Roma owners different - Mourinho
Roma were taken over by American billionaire Dan Friedkin last summer and with Portuguese Tiago Pinto, 36, installed as sporting director the club opted to dispense with Paulo Fonseca in May to mark a new direction at the Stadio Olimpico. Mourinho reveals that his impression of the ownership is different from what he has experienced at times during his career.
“I left [our meetings] with the feeling that this is not the Friedkin project; this is not the Jose Mourinho project; this is not the Tiago Pinto project. This is Roma’s project. That was my feeling.
“Something that really impressed me: as you know in my career I had different experiences and I worked in clubs with similar situations of a foreign ownerships. I was impressed by the fact that Mr Friedkin and his son were always speaking about the Roma fans. They were not speaking about themselves or their project. In many occasions you feel like the ownerships speak about the clubs like their clubs – which in reality by the legal point of view is true – but I found them speaking about the club being for the Romanisti and we want to do it for them.
“We want to make a Roma of success, but a future of success. Not an isolated moment of success that everyone would enjoy but we don’t want negative consequences of it. We want to organize the club in every way related to football. We want to make something really big but it has to be step by step involving all the structures around the football team. To leave a legacy in this club, doing it for the future, for the fans.
“I want to accelerate the process. Hopefully we get the results of it before the end of my three-year contract. It is not my nature to just work, to wait to long for that smiling future to arrive. I want to accelerate the process and hopefully we all together can make that happen.”
“I’m better now”
It is eleven years since Mourinho left Italian football with arguably one of the greatest achievements of his career as a treble-winner with Inter. Asked how he has changed as a coach since leaving Serie A, Mourinho reflected on his experienced in Spain and England while insisting his desire to improve is as strong as ever.
“I’m much better. I think this is a job where experience means a lot. With experience it feels like everything become déjà vu because you have been through so many experiences. Since I left Italy I went to Real Madrid which was an incredible experience and I reached my dream of winning [titles in] Italy, England and Spain.
“Then back to England where my family is based and of course I wanted to go. I have even the extreme experience of taking a team to a final and not playing the final, which is something I thought would never happen in my career and it happened. So with so many experiences and learning from the good moments and the bad moments, I am a lot more prepared than I was.

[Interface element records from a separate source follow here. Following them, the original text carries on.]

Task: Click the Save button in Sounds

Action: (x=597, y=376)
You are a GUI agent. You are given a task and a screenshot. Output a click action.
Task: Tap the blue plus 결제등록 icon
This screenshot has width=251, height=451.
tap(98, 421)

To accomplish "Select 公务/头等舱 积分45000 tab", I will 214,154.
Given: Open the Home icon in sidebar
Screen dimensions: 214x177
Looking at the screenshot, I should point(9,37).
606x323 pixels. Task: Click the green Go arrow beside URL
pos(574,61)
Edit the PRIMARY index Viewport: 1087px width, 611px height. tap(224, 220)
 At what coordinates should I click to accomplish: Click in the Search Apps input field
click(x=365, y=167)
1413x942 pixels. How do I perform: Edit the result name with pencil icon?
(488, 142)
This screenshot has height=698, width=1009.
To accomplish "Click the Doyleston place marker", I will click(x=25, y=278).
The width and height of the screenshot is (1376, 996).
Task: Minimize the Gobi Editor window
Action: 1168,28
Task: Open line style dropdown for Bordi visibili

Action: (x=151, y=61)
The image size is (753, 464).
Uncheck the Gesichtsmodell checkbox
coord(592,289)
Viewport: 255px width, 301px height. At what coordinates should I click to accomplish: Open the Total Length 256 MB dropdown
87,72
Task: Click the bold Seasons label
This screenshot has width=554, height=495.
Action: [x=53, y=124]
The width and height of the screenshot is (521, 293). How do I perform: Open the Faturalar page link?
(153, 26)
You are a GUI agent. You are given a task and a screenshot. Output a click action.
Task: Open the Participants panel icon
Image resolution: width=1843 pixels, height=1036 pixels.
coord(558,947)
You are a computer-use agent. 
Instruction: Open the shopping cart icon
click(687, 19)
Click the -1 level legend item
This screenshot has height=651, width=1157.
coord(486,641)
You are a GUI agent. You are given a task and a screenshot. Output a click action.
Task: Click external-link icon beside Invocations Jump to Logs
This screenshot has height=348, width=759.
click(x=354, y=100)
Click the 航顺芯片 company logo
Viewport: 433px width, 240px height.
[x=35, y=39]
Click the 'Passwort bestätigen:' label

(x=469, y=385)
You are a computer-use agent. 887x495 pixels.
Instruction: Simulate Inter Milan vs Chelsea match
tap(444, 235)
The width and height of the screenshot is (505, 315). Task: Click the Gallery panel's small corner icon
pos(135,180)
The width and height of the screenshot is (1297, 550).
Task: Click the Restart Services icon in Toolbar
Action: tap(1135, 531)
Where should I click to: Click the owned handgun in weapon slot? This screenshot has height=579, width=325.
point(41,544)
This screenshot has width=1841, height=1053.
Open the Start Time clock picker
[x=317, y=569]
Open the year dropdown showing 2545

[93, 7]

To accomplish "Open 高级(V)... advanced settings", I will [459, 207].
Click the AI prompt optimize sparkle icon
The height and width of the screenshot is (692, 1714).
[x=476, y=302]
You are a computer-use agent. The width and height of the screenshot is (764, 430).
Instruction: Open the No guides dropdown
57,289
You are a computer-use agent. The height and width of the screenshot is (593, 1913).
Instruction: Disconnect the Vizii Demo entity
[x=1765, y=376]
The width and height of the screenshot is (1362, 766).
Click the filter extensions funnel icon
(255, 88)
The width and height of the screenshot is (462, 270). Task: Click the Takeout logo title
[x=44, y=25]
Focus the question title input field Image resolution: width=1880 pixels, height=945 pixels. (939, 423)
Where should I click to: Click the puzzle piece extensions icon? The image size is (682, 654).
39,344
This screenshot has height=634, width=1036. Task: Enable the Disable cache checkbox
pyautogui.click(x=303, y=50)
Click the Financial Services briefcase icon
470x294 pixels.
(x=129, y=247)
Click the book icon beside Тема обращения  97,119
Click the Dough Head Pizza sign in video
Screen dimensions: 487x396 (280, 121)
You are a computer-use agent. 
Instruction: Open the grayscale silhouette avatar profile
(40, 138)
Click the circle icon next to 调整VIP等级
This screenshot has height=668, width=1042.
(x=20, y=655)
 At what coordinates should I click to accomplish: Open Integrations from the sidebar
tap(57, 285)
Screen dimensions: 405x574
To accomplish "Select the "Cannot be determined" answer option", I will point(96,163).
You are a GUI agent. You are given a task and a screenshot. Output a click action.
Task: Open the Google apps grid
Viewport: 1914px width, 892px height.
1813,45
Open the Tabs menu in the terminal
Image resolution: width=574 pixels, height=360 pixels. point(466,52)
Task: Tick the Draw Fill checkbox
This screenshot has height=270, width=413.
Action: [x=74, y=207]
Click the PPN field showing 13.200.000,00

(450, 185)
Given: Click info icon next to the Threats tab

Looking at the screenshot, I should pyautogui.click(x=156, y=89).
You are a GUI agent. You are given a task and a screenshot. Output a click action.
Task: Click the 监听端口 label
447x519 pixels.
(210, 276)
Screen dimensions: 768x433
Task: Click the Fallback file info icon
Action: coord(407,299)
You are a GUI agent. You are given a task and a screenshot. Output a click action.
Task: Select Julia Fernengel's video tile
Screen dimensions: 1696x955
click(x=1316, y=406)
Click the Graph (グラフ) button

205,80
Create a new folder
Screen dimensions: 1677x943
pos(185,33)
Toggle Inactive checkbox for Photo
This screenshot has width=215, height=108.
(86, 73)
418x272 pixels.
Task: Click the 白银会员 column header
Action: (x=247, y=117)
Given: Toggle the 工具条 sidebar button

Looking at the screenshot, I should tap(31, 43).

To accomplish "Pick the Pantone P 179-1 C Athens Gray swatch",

“It’s the kind of job where you can only get better until the day you lose your motivation, which I believe is the only thing that can make a football coach decide to stop or stop learning. That is not my case, very far from it – I’m learning every day – so I think I’m much better. And of course it’s one thing to come to a country for the first time from level zero with everything to learn. Of course that’s not my case: I know Italy as a country, as a football culture and I know about Roma because in my time in Italy Roma was the real rival. So I’m in a better position now.
Fan reaction to Mourinho’s appointment has been detailed on social media across recent weeks. Some Roma fans have even taken to producing murals depicting Mourinho on walls in the Eternal City as excitement grew ahead of his arrival, but the former Porto boss says he does not yet warrant such affection.
“The way people have reacted, I think I don’t deserve that,” he said. “Because I have done nothing for them. Of course [I’m] emotional, of course pleased, of course grateful. Of course it puts more responsibility on me to not let people with that passion down. I can only say that what they did for me - before I have done something for them because I’ve done nothing for them - I can only be extra motivated. I’m going to do everything to repay all the love and passion they showed me.”